Q: Samantha has been here many times before in touring shows such as Guys and Dolls, South Pacific and, memorably, playing Queen Rat in MKT’s panto, Dick Whittington, just a couple of years ago. Milton Keynes Theatre audiences think of Sam as one of their own but, on a scale of one to ten… how would she rate the experience of working at MKT?
A: It’s an eight or nine. It’s one of my favourite theatres.
Q: What has been the highlight of the shows that you’ve done here?
A: Gosh, I’ve done all sorts there but I think it would have to be South Pacific. There’s something so romantic about it. We had lots of rolling sand dunes and on that wide stage it’s just a lovely space to put it on.
Q: MKT is celebrating its 20th birthday this year. What were you doing 20 years ago?
A: I would have just been doing Game On which was co-written by Andrew Davies whose adaptation of Les Misérables is on TV at the moment. He is well-known for doing those period adaptations – like War and Peace and Pride and Prejudice - but he always called Game On his little dark horse. It always made me laugh because I thought of his day job as the classic adaptations and his night job was the dark humour of Game On.
Q: Have you read the book of The Girl on the Train or seen the film?
A: Yes, all of that. I tried not to read the book too close to doing the play. It’s a very complicated thing when you’re doing an adaptation. If you’re not careful the details that you have read or seen can inform what you’re doing and the problem is, the piece is the piece and that’s what the audience are seeing. So sometimes if you’re colouring it with additional facts or details that the audience haven’t seen it can be confusing. Although the characters and the origins of the play are the same you really have to treat it as a separate piece.
Q: How do you approach the tricky business of acting drunk and being an alcoholic?

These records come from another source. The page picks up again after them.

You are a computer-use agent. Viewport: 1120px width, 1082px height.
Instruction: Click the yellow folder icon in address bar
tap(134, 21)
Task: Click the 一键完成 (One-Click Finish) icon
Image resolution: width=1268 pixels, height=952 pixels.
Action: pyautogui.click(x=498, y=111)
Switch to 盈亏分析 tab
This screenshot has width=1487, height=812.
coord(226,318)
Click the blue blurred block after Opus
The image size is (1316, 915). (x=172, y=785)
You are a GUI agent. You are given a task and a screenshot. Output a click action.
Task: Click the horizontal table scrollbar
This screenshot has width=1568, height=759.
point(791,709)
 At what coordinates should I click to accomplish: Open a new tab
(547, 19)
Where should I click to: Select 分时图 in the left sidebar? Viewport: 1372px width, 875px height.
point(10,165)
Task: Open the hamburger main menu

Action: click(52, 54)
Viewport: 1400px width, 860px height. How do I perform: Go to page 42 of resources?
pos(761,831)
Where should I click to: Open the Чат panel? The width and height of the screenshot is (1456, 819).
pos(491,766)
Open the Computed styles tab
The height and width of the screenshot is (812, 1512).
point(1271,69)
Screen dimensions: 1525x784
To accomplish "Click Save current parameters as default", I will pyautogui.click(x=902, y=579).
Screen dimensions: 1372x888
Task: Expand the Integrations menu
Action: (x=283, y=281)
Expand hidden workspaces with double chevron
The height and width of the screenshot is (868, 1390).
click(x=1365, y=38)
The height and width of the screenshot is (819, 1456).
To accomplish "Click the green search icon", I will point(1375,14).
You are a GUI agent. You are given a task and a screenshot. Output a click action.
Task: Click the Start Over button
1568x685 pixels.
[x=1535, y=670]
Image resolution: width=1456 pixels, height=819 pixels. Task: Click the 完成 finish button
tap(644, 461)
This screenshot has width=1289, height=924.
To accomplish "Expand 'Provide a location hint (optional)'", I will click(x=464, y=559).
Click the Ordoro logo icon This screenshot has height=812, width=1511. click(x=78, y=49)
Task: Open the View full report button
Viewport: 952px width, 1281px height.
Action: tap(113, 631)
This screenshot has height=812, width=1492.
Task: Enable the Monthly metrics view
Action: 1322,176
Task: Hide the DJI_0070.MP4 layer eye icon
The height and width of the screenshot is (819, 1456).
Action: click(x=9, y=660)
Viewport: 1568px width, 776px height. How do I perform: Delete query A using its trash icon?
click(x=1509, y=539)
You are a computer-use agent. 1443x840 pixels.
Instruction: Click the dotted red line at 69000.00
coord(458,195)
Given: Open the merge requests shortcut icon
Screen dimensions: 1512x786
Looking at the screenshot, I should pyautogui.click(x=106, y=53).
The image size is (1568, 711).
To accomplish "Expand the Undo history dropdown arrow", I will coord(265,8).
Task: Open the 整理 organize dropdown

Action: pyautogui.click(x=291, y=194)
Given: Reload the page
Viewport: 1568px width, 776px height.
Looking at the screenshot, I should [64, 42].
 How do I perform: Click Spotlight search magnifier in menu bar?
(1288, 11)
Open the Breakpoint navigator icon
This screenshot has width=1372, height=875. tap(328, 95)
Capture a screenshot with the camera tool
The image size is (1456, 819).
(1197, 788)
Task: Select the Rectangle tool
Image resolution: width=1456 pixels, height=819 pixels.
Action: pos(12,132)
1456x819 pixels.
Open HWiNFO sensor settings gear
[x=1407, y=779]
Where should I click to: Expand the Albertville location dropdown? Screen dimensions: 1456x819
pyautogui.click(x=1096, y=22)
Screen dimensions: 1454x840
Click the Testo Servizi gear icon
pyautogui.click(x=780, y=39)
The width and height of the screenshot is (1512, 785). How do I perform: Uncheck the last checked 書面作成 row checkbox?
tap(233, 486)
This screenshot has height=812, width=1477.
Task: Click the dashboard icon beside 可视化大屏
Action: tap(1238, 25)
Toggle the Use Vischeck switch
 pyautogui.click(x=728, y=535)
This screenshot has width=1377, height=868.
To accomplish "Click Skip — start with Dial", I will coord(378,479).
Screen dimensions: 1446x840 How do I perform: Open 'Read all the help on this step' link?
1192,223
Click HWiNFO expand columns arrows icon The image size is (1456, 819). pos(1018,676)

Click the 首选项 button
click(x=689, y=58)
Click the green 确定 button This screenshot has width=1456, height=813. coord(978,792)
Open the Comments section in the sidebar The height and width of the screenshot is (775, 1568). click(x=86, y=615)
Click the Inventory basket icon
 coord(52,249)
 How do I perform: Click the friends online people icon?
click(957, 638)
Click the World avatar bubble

A: I never think of being drunk. I think there’s nothing worse than the affectations of being drunk like slurring your speech, stumbling around or being unsteady. You can work all that in at a later date. It’s more what happens to people’s behaviour when they’re drunk and people behave in very different ways. I try to approach it as if she has no boundaries. With Rachel it makes her very unpredictable and she really says what she means. She has a kind of tendency for rage anyway and so I try and think of those personality traits rather than just being drunk.
Q: You have just been seen playing DI Kate Ashton in last week’s episodes of Silent Witness on BBC TV. You were making a big play for forensic scientist Jack Hodgson. Is there any possibility of her re-appearing on another case?
A: We have talked about it but I will be busy touring for the next half year or so but I really, really like the idea of her character. We all thought it was an interesting possibility. There is good chemistry between the characters. David Caves, who plays Jack, is great fun to work with and Emilia Fox (who plays Dr. Nikki Alexander) is just delightful and incredibly driven and passionate about the job and I found that really exciting to be part of. When I first read it my initial reaction was that I was worried. Kate Ashton is a female character in a high-powered, often male-dominated role and I didn’t want her to be all about having a relationship because it’s hard enough for women to get into a position of power. I didn’t want to depict her as if that didn’t matter. But what I thought was an interesting twist was that actually, on the flip side, she was the predator, using her position to manipulate the situation especially in the light of the #MeToo campaign. We often forget that women in positions of power can abuse it too. I found that really exciting and why would she be doing that? I think her private life was pretty damaged and I tried to flavour it with that. And I’m glad if that came across.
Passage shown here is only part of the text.